Su proyecto político, heredado por Nicolás Maduro, logró dividir a esa sociedad civil, al punto donde se culpan unos con otros por no haber detenido la debacle a tiempo. Como si en algún momento se hubiese dejado de luchar.
El deber de la oposición es aprovechar el sentimiento de resistencia y el descontento actual, no sin antes coordinarse estratégicamente, centrarse en reconstruir el tejido social y la confianza perdida durante años.
Asumir un cargo público no debe estar ya dentro de los objetivos de la dirigencia opositora, principalmente por la evolución de la estructura estatal del país, donde el autoritarismo está institucionalizado.
Su labor es enfocar sus esfuerzos en organizarse, y comprender que hay vías no-violentas para oponerse, sin que signifiquen la subordinación a los mecanismos que convenientemente el chavismo deja disponible para la expresión o participación política.

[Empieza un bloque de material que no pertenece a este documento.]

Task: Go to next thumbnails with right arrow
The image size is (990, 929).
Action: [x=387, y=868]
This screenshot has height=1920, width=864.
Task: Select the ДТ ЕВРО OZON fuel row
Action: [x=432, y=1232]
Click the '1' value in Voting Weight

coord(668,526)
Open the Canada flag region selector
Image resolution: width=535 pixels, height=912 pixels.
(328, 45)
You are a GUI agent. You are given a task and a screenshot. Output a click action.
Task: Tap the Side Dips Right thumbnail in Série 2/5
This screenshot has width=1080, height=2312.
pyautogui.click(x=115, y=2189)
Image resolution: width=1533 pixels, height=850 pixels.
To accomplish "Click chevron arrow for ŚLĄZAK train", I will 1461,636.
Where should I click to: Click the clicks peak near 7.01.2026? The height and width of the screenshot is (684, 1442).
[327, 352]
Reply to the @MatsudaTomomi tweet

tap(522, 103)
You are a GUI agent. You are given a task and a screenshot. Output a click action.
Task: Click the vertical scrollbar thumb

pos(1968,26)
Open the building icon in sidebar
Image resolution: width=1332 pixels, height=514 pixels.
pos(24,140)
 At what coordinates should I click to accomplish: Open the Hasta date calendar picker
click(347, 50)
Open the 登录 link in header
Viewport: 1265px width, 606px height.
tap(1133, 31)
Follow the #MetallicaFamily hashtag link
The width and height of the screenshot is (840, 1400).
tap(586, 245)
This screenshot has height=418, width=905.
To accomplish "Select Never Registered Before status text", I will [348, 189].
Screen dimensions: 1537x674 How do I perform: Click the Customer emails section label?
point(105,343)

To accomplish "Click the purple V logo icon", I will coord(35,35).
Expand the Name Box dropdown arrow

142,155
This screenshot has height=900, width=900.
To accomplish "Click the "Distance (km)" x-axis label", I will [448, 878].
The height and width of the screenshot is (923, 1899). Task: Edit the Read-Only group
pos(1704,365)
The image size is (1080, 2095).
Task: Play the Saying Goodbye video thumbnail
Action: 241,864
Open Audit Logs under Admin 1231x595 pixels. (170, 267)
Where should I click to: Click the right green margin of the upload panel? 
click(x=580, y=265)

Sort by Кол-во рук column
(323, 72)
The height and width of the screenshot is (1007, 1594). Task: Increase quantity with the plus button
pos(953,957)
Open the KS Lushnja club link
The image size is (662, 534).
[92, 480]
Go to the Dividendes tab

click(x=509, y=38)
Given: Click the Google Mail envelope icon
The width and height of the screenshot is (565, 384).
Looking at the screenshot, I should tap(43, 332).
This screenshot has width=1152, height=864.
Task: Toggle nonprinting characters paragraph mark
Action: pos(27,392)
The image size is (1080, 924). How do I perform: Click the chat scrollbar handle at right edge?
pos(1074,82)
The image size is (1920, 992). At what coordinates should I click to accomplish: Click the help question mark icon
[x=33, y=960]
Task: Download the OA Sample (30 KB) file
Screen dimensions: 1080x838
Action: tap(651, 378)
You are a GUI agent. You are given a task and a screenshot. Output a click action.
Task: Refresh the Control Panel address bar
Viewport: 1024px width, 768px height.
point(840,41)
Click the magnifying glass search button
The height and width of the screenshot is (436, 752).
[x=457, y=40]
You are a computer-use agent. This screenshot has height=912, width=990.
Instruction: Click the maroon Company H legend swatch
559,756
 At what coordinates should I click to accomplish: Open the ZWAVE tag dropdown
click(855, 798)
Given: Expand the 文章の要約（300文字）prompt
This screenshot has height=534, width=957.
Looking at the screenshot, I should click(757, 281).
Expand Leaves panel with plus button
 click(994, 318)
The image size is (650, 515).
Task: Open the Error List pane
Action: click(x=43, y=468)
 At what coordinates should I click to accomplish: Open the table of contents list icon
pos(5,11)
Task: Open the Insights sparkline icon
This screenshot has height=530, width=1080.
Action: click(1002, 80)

Mentalidad de resistencia, la cual se basa en negarse a ceder ante las expresiones de la dominación, al margen de las características que estas últimas tengan.
Esto no significa que se satanicen las vías institucionales planteadas, pero deben entenderse como herramientas y no como el único camino disponible. El Estado venezolano está al borde del colapso, dejó de cumplir con sus objetivos, por lo que hay que actuar con base en la realidad y no en ideales.
Bajo un régimen que ha tenido como objetivo eliminar cualquier forma de participación social, empleando controles políticos a la población, lo planteado acá representa otro reto. El trabajo es largo, doloroso, con recaídas y riesgos. Un trabajo que se ha venido ejecutando desde hace años, siendo un deber fortalecerlo mucho más en la actualidad.
El poder no solo recae en la violencia.